THE PROBLEM:
Go through the listing below, and from the line containing "The height and width of the screenshot is (245, 404)." through its last line, transcribe every line exactly, skipping pictures.

AVAILABLE DATA:

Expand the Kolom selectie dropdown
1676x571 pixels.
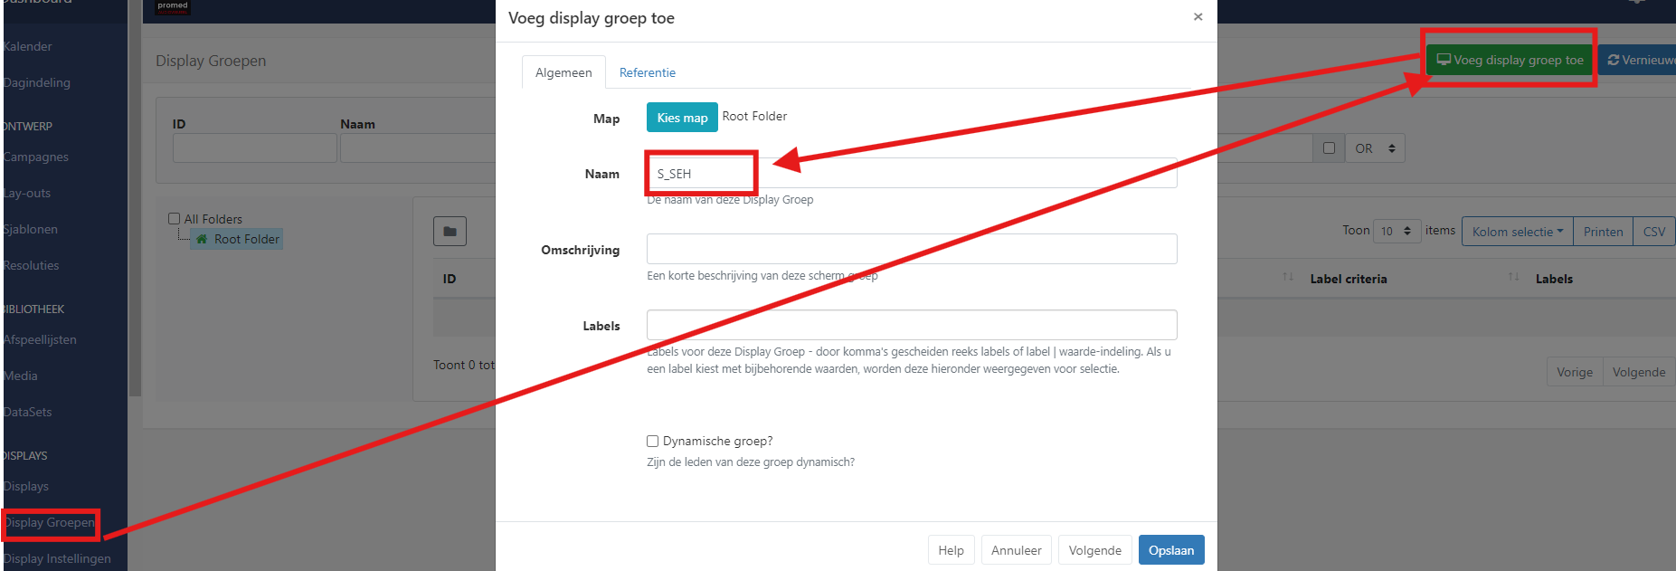1517,232
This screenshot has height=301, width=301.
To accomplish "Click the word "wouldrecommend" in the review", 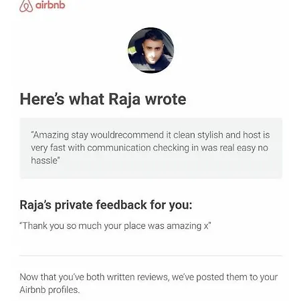I will (127, 135).
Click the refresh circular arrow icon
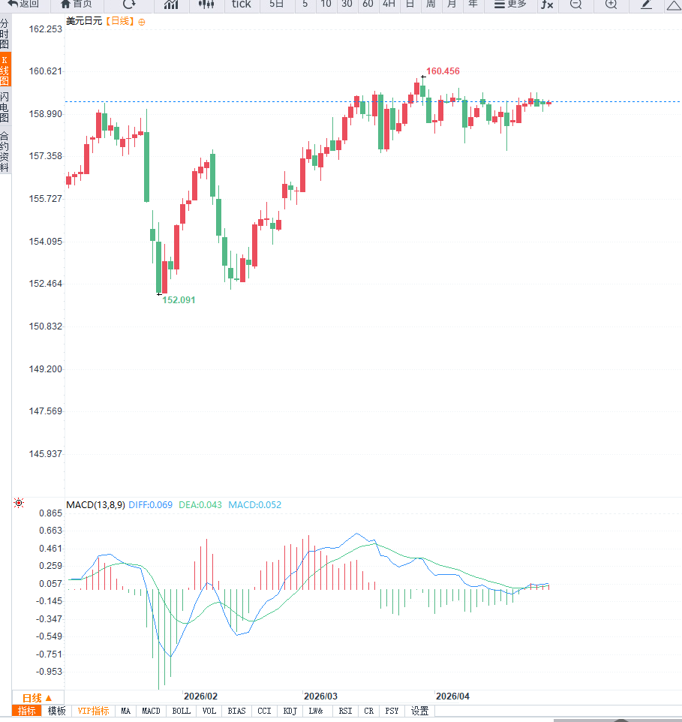The height and width of the screenshot is (722, 682). click(x=129, y=4)
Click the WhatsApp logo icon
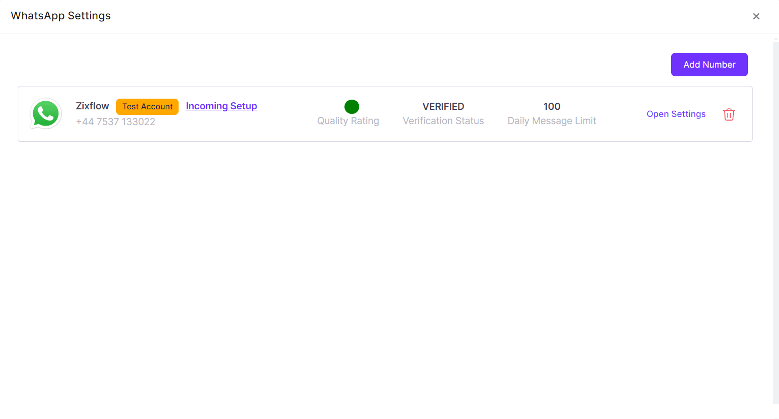 pos(46,114)
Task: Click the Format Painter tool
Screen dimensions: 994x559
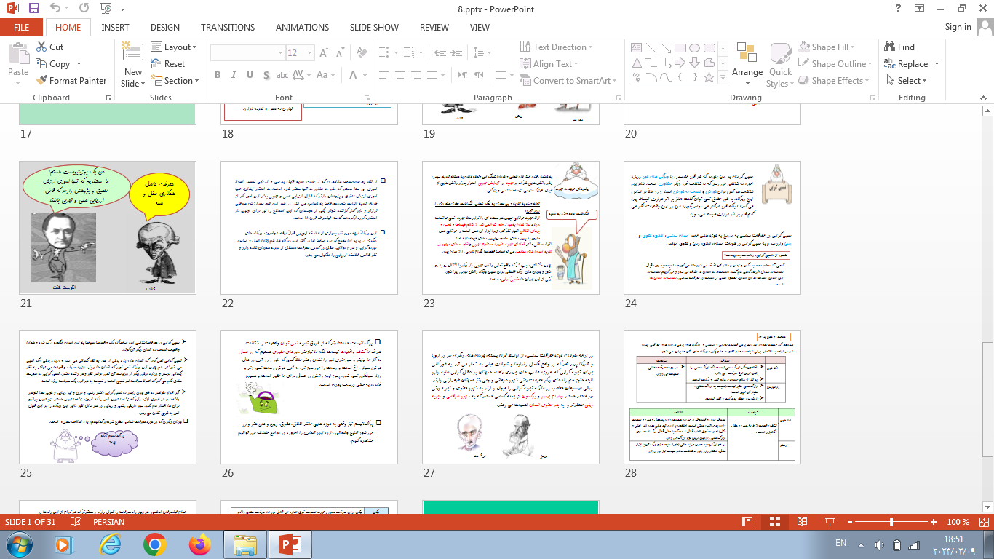Action: point(71,81)
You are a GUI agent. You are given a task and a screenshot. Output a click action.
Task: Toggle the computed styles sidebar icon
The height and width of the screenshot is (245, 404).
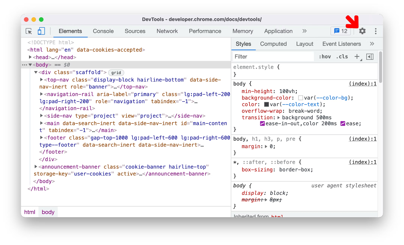[370, 57]
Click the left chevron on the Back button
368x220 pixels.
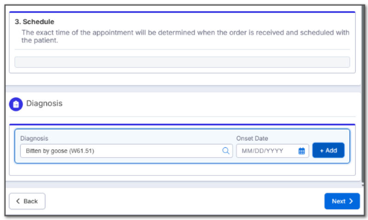coord(18,201)
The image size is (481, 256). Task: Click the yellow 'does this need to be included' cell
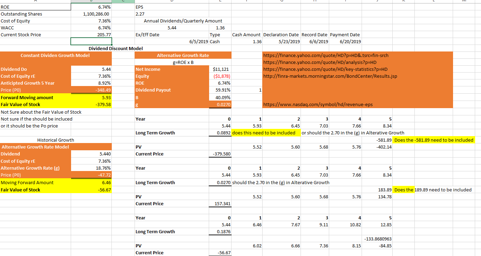pos(266,133)
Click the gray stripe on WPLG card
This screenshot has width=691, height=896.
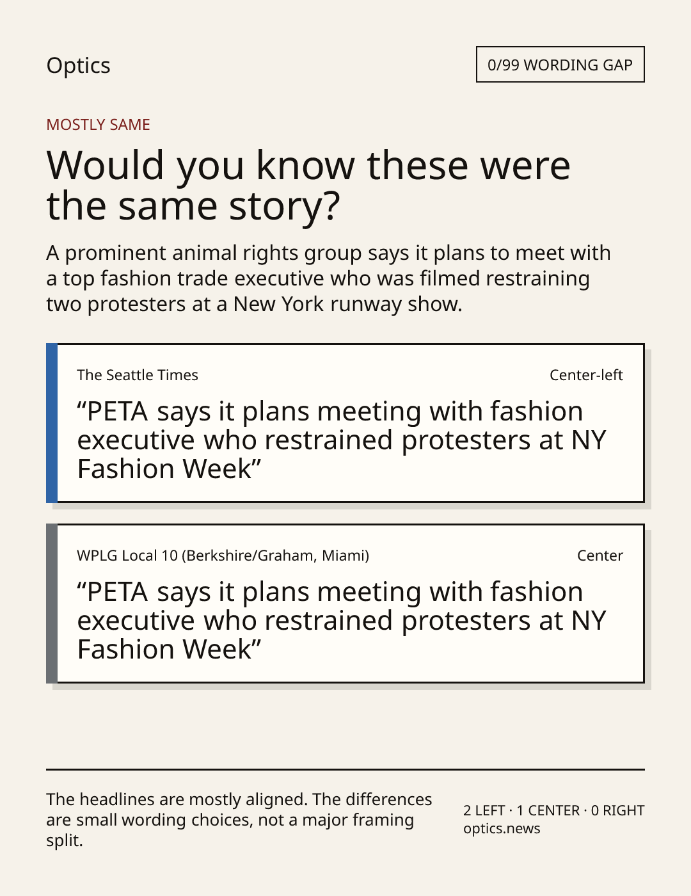coord(52,604)
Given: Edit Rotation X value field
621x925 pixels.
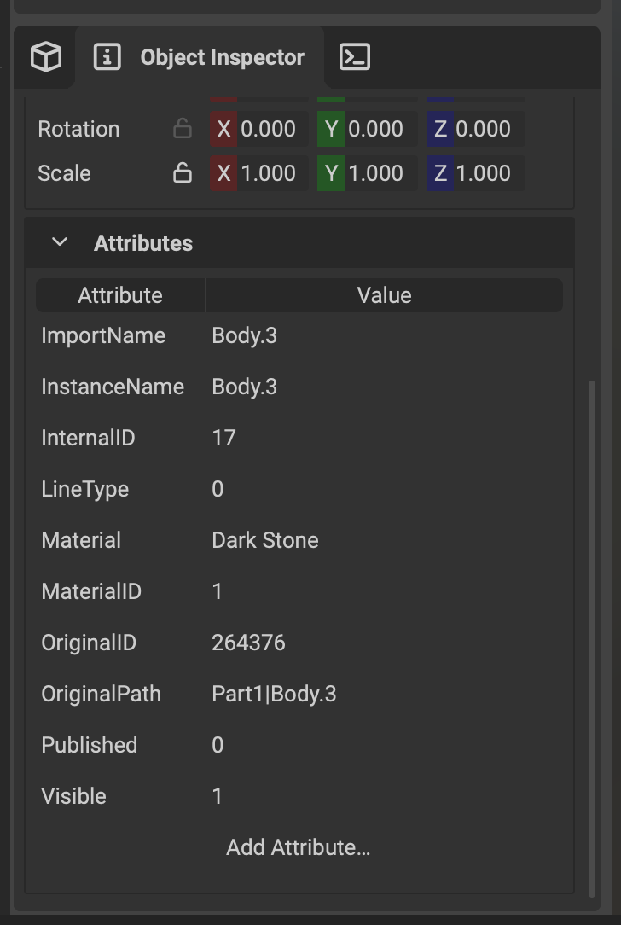Looking at the screenshot, I should pyautogui.click(x=259, y=129).
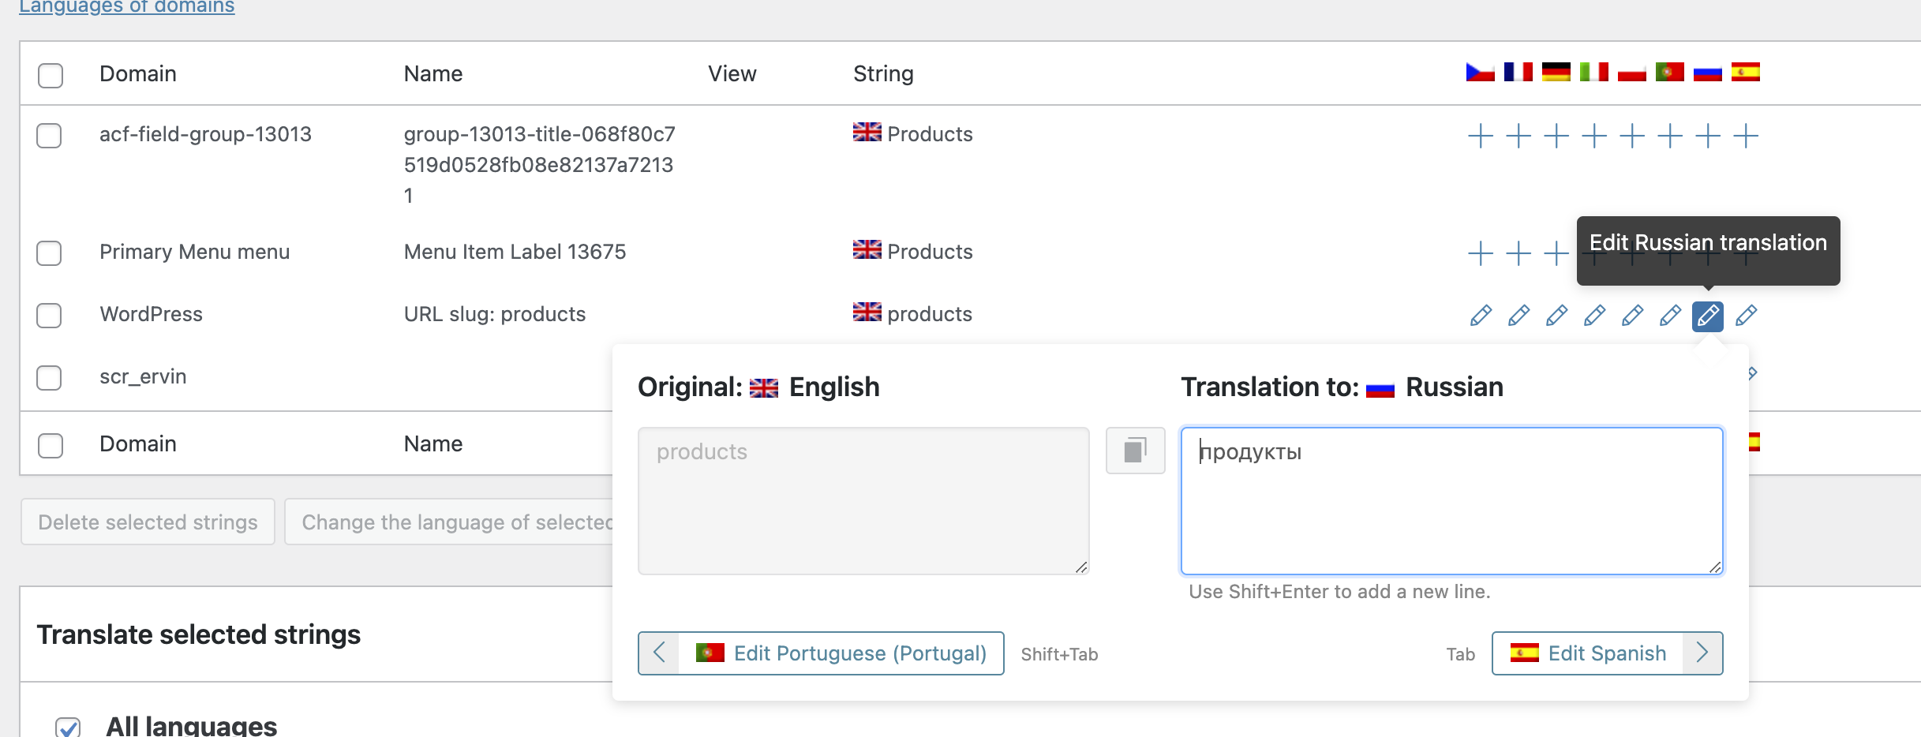Click the Russian flag column header

(1708, 73)
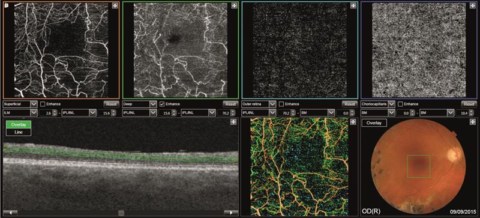Expand the Deep layer angiogram panel

click(x=234, y=5)
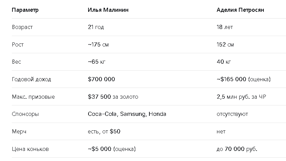Click the "Coca-Cola, Samsung, Honda" sponsors cell
The height and width of the screenshot is (161, 286).
click(127, 114)
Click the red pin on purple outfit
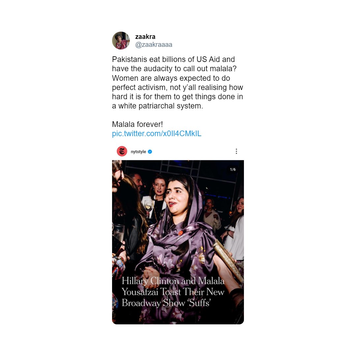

ANSWER AREA:
The height and width of the screenshot is (245, 404).
[370, 57]
Click the left chevron on the Back button
368x220 pixels.
coord(18,201)
The image size is (481, 256). Task: Click the yellow 'does this need to be included' cell
pos(266,133)
Click the gray stripe on WPLG card
This screenshot has width=691, height=896.
coord(52,604)
Given: Edit Rotation X value field
621x925 pixels.
Looking at the screenshot, I should pyautogui.click(x=259, y=129).
Click the Russian flag column header

(1708, 73)
Expand the Deep layer angiogram panel

click(x=234, y=5)
Click the "Coca-Cola, Samsung, Honda" sponsors cell
The height and width of the screenshot is (161, 286).
click(127, 114)
Click the red pin on purple outfit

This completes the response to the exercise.